The method of test-retest reliability may also be a consideration. Previously established standard reliability (26) was established both before and after testing with 5 subjects tested consecutively. Our testing involved many more subjects and less days of testing, which is more likely representative of clinical situations. The fact that all our subjects were the emphasis of reliability testing and the fact that our subject pool seemed variable in weight and testing duration could not only account for the lower level of reliability but also be more representative of the actual clinical situation.
Another factor that may warrant consideration is age range of subjects in the various studies. Although our subjects were all college students, our age range was quite variable (22-38 years) and our mean age was greater than previous studies (20.52 ± 1.16 years) for Chan (5) and (23 ± 2.9 years) for McGill et al. (26). Although the age ranges were not listed for other studies, our age range was quite large (22-38 years), which could also contribute to the variable fitness levels and test tolerance, therefore the greater variability in the flexion endurance scores and SD.

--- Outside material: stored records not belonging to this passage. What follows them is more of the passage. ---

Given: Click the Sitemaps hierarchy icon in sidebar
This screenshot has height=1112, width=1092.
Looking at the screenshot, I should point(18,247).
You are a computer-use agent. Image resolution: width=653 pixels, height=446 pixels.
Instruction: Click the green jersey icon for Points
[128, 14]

With our testing, the individual providing stabilization was consistent. This individual weighed 90.72 kg, who was heavier than every subject tested except one (who weighed the same). Pilot testing to determine the relationship between the individual providing stabilization during testing and the subjects being tested was implemented with a second individual providing stabilization. This second individual weighed 70.3 kg, which was greater than the mean weight of 68.4 kg in the subset of 15 subjects used in this pilot study but less than 6 of these individuals in this subset (range was 47.7-90.72 kg). Correlation analysis for this pilot study revealed a Pearson r = 0.84 between the times for holding the flexion postures and r = 0.61 for holding the extension postures and r = 0.85 between the times for holding the flexion postures and r = 0.62 for holding the extension postures when comparing the first and second individuals providing stabilization. Therefore, flexion compared very favorably with prior testing methods with this second tester, but correlation between the various extension methods was only good compared to high with other correlations. Additional testing should be implemented to determine this specific relationship before its implementation.